Wednesday, July 15, 2009

Judges can't answer citizen questions?

I'm glad to see the smart ones in the black robes are so separated from the citizen. It's evident in this story about the Sotomayor hearing that the court has become an abstract and theoretical body which exists in a dimension not to be visited by the common man.

See quote:
Coburn asked whether technological improvements that help premature babies
survive might "have any bearing on how we look at Roe v.
" the 1973 court ruling that established abortion rights.
"I can't
answer that in the abstract," Sotomayor said. "The question as it would it come
before me wouldn't be in the way that you form it as a citizen, it would come to
me as a judge."

Firstly, I didn't know that lack of technology had anything to do with Roe v.
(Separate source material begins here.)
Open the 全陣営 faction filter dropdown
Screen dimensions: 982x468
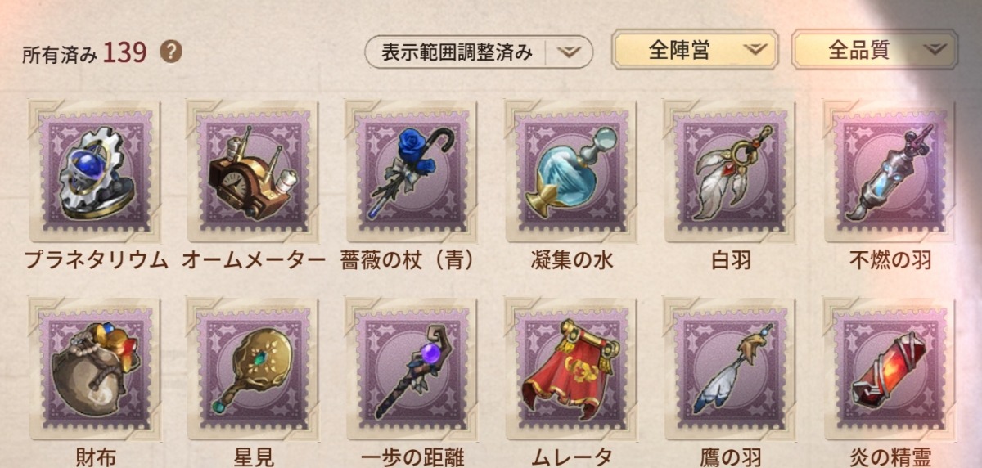(x=696, y=52)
Wade; I thought it was all about privacy and choice. But what is with Sotomayor and her many replies of, "I can't answer in the abstract"? I get it that a case would have to be brought before her, which might trigger her wise latina mind to ask herself the question posed by Coburn, but then again, I don't think she has a richness of technology experience like the rich experiences she may have of knowing women who have had abortions, so that question may not come up.

You see, citizens form questions everyday, but those citizens must have the knowledge to translate a question into the correct abstract and concrete legal terminology, so that the ever intelligent court can understand the question and recall settled law and if not settled law, international law to come to a conclusion which allows Ms. Sotomayor and her peers to opine. Get it?